If a little treatment goes a long way, does it stand to reason that more treatment will go even further? A research team led by Karen Bierman of Penn State University tested this idea, and their results were recently published in the journal JAMA Pediatrics. The treatment in question is the Research-Based and Developmentally Informed preschool classroom program (REDI-C), which researchers extended via a home-visiting program designed to train parents as surrogate teachers (REDI-P).
To carry out the study, researchers recruited the families of 200 four-year-olds participating in Head Start programs across three counties in Pennsylvania. Fifty-five percent of the children were white, 26 percent were black, and 19 percent were Latino. Most primary caregivers were mothers (89 percent), roughly one in three were single parents, and slightly more than half were unemployed. Almost all participating families were living in poverty with a median income of $18,000 per year.
Students were randomly assigned to the treatment group—those whose families would receive the in-home intervention—or the control group. Control families received only a packet of math learning games in the mail, while the other parents were visited ten times during their child’s last preschool year and six times during kindergarten. These home visits included extensive in-person coaching to enhance parent-child relationships and demonstrations of home learning activities to support child development and school readiness, especially language, literacy, and social emotional skills. Sample activities included storybooks, conversation games, and pretend play like “restaurant” in which children practiced their letters and language skills as they took their parent’s orders and mixed up alphabet soup.
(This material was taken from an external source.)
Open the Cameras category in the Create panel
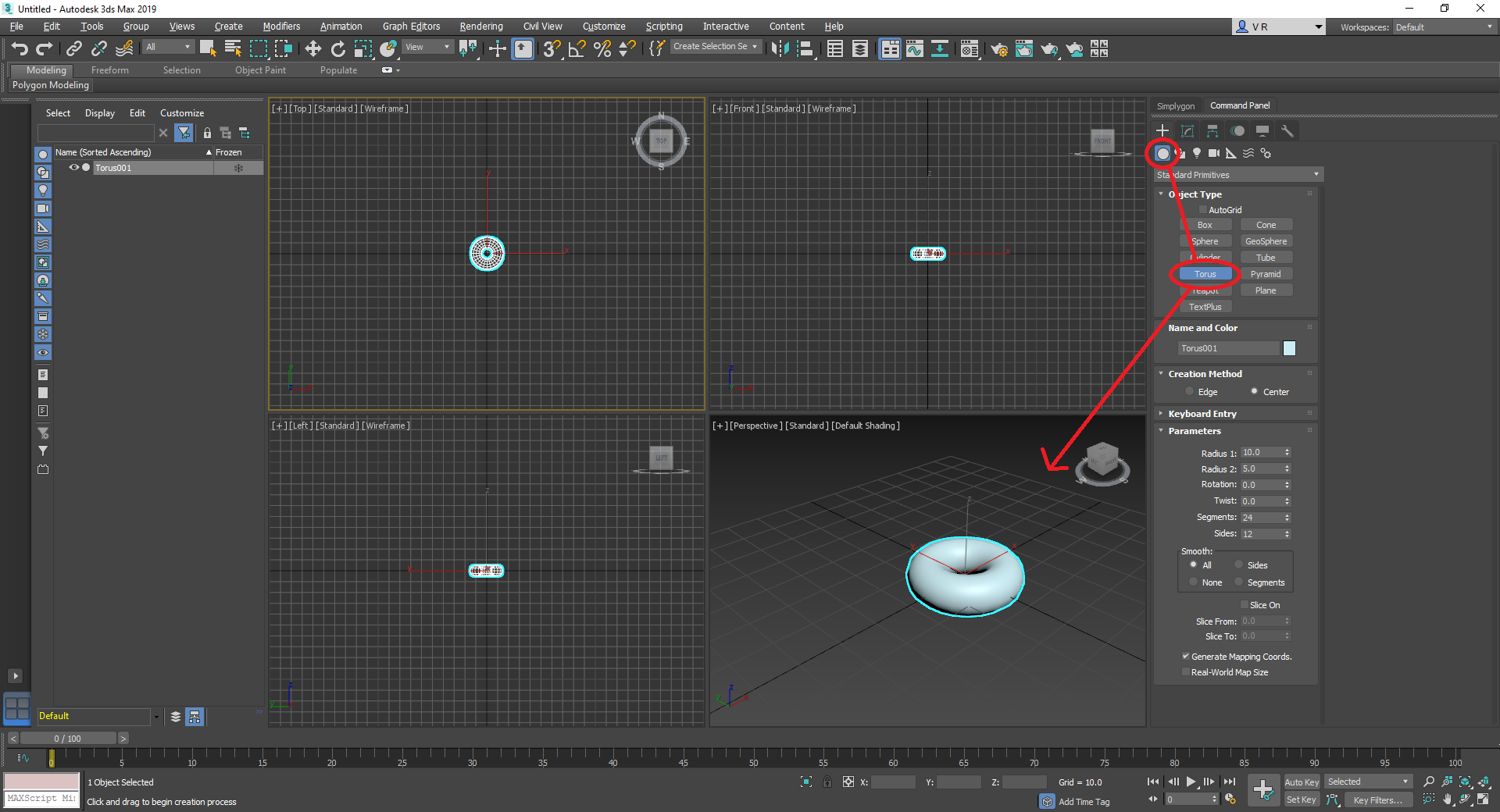The image size is (1500, 812). coord(1213,154)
Researchers first evaluated children’s outcomes at the end of kindergarten. Academic achievement was gauged in two ways: performance on a sight word fluency test and a teacher completed assessment of student competence in math and reading. Social-emotional adjustment was measured using a test of students’ pragmatic judgment skills administered by research assistants. Those research assistants then provided their own assessments of students’ attention, impulse control, and mastery motivation based on their experience administering the pragmatic judgment test. Home problems were measured using three parental survey instruments (with names like “Parenting Daily Hassles Scale” and “Parent Stress Index”) reflecting emotional symptoms, peer problems, conduct problems, and hyperactivity among other areas of potential difficulty. Finally, teachers rated students’ need for and use of services at school—such as IEP use, speech-language services, taking medication for attention or behavior, mental health counseling, and behavioral support use.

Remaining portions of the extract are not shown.